他面色一厲,重重地擲出扇子,企圖恐嚇沈雪禾,讓她服軟。
沈雪禾面不改色,還是那樣美。
盛軒乾脆閉上了眼睛。
「沈雪禾,你不要以為我不捨得殺你。」
「我從沒有這樣以為過,你連臨安王都不如,卑鄙、齷齪、寡廉鮮恥!」
「住口!」
「聖上有你們這樣的兒子,簡直是他人生最大的敗筆……」
「住嘴!」
盛軒只覺頭痛欲裂,怒火一簇一簇地燃起。
「你們都先出去,我要和這位沈小姐好好聊聊。
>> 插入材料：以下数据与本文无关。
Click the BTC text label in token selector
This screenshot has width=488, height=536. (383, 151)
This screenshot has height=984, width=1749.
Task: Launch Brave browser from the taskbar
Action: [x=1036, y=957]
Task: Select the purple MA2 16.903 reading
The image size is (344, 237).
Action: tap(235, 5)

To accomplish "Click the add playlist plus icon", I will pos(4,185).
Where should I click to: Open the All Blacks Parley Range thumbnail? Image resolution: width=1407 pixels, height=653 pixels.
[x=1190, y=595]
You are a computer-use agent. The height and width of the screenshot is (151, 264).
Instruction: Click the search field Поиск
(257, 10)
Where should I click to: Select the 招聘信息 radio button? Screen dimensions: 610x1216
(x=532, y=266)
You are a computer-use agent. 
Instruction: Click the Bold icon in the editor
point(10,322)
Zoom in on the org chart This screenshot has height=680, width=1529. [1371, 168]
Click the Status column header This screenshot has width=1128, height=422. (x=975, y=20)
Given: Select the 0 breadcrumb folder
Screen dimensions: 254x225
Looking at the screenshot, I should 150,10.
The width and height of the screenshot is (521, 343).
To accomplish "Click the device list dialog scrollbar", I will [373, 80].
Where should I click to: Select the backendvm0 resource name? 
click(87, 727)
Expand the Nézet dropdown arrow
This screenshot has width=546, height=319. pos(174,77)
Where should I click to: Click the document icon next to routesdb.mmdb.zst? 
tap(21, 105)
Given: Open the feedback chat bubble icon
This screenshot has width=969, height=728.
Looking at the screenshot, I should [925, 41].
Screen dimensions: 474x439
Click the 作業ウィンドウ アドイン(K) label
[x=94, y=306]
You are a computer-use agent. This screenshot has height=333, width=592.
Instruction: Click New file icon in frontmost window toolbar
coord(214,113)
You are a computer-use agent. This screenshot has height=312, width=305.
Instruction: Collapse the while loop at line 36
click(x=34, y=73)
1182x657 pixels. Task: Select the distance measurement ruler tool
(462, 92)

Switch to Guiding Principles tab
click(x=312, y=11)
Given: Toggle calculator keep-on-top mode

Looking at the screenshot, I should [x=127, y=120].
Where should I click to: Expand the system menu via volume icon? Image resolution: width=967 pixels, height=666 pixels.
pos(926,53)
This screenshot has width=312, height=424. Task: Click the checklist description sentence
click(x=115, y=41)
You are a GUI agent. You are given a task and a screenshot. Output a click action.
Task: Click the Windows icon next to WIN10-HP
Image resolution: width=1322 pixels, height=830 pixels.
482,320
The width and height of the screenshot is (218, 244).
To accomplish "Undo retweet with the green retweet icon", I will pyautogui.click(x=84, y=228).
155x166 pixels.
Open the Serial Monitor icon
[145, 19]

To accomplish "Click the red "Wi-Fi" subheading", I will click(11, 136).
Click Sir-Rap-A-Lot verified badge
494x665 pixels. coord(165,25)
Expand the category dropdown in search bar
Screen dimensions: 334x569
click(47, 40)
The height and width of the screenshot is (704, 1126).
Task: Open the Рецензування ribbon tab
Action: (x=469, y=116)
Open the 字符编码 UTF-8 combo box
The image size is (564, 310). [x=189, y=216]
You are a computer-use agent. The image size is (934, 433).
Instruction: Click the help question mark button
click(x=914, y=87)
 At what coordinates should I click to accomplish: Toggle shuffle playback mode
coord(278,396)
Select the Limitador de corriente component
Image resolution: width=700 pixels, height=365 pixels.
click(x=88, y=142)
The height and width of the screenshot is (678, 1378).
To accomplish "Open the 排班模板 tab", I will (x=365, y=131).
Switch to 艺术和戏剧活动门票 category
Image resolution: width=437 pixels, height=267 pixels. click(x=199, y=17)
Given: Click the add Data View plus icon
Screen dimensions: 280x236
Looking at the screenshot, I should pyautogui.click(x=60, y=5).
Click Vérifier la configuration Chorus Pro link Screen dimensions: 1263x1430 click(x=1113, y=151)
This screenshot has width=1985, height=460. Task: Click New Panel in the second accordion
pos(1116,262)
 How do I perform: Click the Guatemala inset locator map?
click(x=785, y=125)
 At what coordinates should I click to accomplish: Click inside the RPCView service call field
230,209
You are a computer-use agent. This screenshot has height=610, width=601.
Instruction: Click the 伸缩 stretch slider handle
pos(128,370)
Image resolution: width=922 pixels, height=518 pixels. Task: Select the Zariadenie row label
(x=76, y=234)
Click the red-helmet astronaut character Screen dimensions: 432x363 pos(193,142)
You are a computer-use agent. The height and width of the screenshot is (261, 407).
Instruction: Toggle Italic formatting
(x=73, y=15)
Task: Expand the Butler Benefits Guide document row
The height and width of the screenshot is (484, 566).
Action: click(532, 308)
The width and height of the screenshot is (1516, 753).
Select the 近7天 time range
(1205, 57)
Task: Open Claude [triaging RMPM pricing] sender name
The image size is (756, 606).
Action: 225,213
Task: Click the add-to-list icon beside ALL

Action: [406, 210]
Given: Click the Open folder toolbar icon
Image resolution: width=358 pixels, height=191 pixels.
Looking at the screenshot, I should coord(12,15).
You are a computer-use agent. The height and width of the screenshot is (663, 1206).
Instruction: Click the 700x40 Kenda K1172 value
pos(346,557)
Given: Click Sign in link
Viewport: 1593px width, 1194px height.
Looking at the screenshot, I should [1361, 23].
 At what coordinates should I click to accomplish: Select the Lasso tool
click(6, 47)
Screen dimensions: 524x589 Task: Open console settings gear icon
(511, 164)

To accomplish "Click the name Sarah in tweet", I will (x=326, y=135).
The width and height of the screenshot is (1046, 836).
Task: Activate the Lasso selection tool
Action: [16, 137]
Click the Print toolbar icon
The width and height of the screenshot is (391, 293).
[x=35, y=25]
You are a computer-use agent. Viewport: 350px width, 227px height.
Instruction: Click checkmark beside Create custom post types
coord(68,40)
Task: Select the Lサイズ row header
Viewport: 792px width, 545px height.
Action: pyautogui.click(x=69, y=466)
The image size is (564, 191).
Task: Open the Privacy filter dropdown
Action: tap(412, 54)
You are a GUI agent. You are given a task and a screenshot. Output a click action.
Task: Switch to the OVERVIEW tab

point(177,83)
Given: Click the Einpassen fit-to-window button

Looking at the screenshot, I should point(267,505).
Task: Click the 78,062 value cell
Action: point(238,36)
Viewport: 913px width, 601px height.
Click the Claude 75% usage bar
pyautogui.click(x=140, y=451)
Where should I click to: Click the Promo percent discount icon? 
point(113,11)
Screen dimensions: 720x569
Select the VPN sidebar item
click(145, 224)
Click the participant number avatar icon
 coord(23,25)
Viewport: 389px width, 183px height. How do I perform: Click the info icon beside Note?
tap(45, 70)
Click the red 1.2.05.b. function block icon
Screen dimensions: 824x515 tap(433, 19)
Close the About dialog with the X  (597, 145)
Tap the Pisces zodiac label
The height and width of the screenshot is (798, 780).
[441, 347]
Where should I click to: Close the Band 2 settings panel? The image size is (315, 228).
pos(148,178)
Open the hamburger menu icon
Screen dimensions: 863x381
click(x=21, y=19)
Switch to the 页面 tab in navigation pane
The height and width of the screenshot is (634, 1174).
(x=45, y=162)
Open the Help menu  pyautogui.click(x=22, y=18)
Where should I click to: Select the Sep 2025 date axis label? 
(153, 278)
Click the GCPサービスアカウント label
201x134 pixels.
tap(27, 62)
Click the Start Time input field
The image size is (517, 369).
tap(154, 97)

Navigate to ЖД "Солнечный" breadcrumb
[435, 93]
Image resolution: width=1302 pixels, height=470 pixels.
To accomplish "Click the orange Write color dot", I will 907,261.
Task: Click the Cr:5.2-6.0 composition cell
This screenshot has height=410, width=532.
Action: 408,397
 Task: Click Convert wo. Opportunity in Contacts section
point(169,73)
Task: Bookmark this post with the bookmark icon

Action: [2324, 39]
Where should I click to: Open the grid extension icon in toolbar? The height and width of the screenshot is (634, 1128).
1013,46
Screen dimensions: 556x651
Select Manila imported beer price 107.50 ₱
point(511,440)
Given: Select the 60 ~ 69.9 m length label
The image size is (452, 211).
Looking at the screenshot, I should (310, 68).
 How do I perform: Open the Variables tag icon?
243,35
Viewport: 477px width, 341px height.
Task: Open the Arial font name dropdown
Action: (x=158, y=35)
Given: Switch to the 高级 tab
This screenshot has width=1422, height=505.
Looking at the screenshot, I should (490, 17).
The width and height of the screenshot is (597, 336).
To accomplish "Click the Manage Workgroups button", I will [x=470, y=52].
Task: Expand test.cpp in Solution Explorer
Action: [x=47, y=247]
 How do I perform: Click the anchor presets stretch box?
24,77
」
侍衛們憐惜地看了一眼沈雪禾,默不作聲地退了出去。
盛軒平生最厭惡與盛弈相提並論,建安帝又是他這次情緒爆發的源頭,沈雪禾一句話,氣得他青筋畢露。
除了建安帝以外,從來都是別人捧著他。
她算個什麼東西,敢對他這樣說話!
盛軒猛地睜開眼,掐住了沈雪禾的脖頸,開始收緊。
既然坐不上皇位,放肆一點怎麼了?
父皇總不會殺了他!
沈雪禾痛苦地張著嘴,淚水從眼角流了出來。
她仰著頭,眼前是刺眼的太陽和七彩的光團。
是要……死了嗎?
好痛啊。
好安靜。
好像聽見了血液流動的聲音。
沈雪禾的臉色肉眼可見的發紅,身體用力地掙扎著。
可……她還是那樣美麗。
像是含著露珠的玫瑰、雨後的水蓮、晨霧中的薔薇。
身為好色之徒,盛軒忍不住被她迷惑,卸去了幾分力道。
「怎麼樣,後悔了嗎?」
「如果你後悔了……」
沈雪禾朝他笑了笑,含淚而笑。
脆弱而美麗。
與此同時,她的雙臂搭上盛軒的肩頭,拉出了鐲子上的銀絲。
銀絲真的很細,連她自己都看不見。
她曾經試過,切木頭就像切豆腐一樣。
很好用。
什麼樣的人是最可怕的?
一種是走投無路的亡命之徒,他們在在絕望中尋找出路,行為不擇手段。
另一種是天真無畏的孩童,他們過於純粹,不會考慮太多的後果,總是毫無顧忌。
沈雪禾一直不希望別人把自己當做小孩子,可是她的心性很多時候與孩童無異。
她很浪漫,很理想,也很情緒化。
她害怕被殺,卻不害怕殺人。
她不懾於權勢的威脅。
她只想,讓他死。
欺辱她的,她一定會報復回去。
盛軒被她的笑容迷了心,鬆開了掐在她脖子上的手。
他笑著說道:「早這樣不就好了,跟著我……」
他的聲音戛然而止,身體倒了下去。